# My Jupiter 2 - Working Landing Gear



## j2man (Jun 18, 1999)

Well, I finally have the landing gear working. I'll be putting a video in later today. I failed to mention in the video, that when my gear comes down (automatically) then I have to physically by hand pull the landing strut to locking position to be able to support the weight of the ship. I plan on shooting the inner workings of it at a later time. It is not perfect by any stretch of the imagination, but I hope you all will be a little impressed. I used resin footpads from the 16 inch lunar kit. I have attached the footpad to the poll using common ink pen springs to allow the pad to flex to the shape of the hull. There is a strait piece of metal (pin) that once the weight of the ship causes the spring to collapse, weight holds the pad and strut in place. Like the lunar instructions, I used pieces of flexible drinkings straws as the boot to cover the springs.


----------



## j2man (Jun 18, 1999)

My shaking handed video. Hope you enjoy.


----------



## Opus Penguin (Apr 19, 2004)

Ummm ... states video is not available on my end.


----------



## j2man (Jun 18, 1999)

Check it again later, it should be working. Takes Youtube 4 ever. LOL


----------



## Opus Penguin (Apr 19, 2004)

Working now. Looks VERY cool!


----------



## Lou Dalmaso (Jul 13, 2004)

TOO F'n COOL!!!

Looking forward to seeing it in person!


----------



## spocks beard (Mar 21, 2007)

Very cool!
I thought i had read somewhere in a post that working retracting landing gear couldn't be done with this kit.
Looks like you proved them wrong! Outstanding work:thumbsup::thumbsup:


----------



## Trekkriffic (Mar 20, 2007)

Now that's pretty sweet !


----------



## Y3a (Jan 18, 2001)

pretty darn good considering the uer deck is there! 

Typical "AH" suggestions - Do the vid but remove the sound. can you slow it down about 1/2? The footpad doors were omitted and the footpads have taken their place.

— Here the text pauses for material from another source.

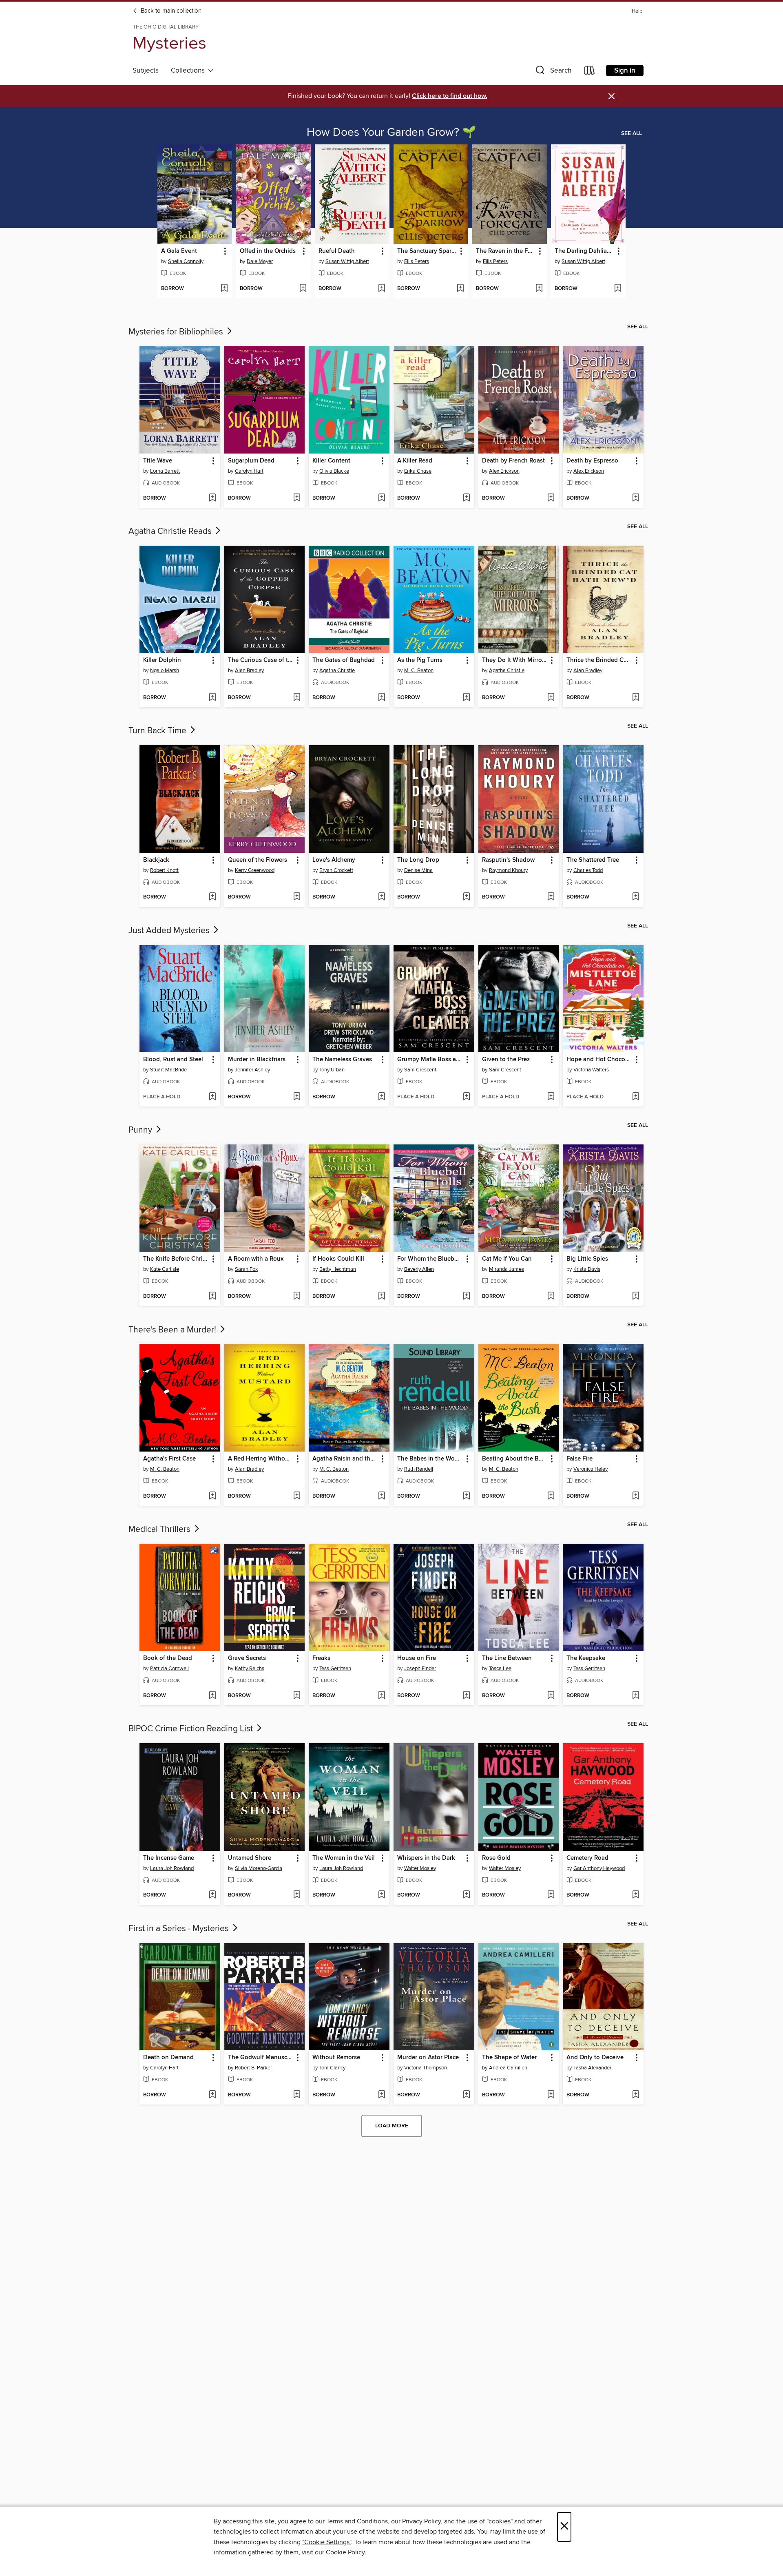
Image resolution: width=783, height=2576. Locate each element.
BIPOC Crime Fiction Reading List (191, 1729)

The way I thought it was until I watched the Derelict slow motion. Those doors are a real pain in this size to make work reliably. I decided to take my time on it and forget the time constraints of the contest.


----------



## Dar (Apr 20, 2007)

Wow. Great job.:thumbsup: A little fine tuning on the fit and some cleanup and your good to go. Very cool.


----------



## Fernando Mureb (Nov 12, 2006)

j2man
Congratulations. Amazing job! :thumbsup:
Can't wait to see a video of your "interior engeneering" running. 

Hey, I'm afraid I have to say that your skills as a filmmaker are inversely proportional to your skills as a modelmaker. :wave:


----------



## skinnyonce (Dec 17, 2009)

Fernando Mureb said:


> j2man
> Congratulations. Amazing job! :thumbsup:
> Can't wait to see a video of your "interior engeneering" running.
> 
> Hey, I'm afraid I have to say that your skills as a filmmaker are inversely proportional to your skills as a modelmaker. :wave:


Yes did you feel like you were on a ride at an amusment park also LOL


----------



## Tim Nolan (Jul 9, 2008)

Damn dude, that works like a dream!!! Nice job!!!


----------



## Gemini1999 (Sep 25, 2008)

It's interesting seeing this interpretation of the J2's landing gear operation. It was how I originally imagined it - the bottom of the footpads being the upper segment of the landing gear "door" opening. It was until I watched LiS on DVD and saw that the footpad doors slid aside, which looked even cooler if you could manage it on a home made model build.

It's very cool indeed - a bit fast, but still a terrific effort!

Bryan


----------



## XMAN64 (Dec 30, 2009)

Congratulations....great work.


----------



## Paulbo (Sep 16, 2004)

That's very slick! Really nice work.

I'm really looking forward to seeing the "how I did it" video.


----------



## Y3a (Jan 18, 2001)

Gemini1999 said:


> It's interesting seeing this interpretation of the J2's landing gear operation. It was how I originally imagined it - the bottom of the footpads being the upper segment of the landing gear "door" opening. It was until I watched LiS on DVD and saw that the footpad doors slid aside, which looked even cooler if you could manage it on a home made model build.
> 
> It's very cool indeed - a bit fast, but still a terrific effort!
> 
> Bryan


Actually, its REAL EASY. I'll try n post photos of mine later.


----------



## MonsterModelMan (Dec 20, 2000)

This is truelly AWESOME!!! I must see how this was accomplished!

MMM


----------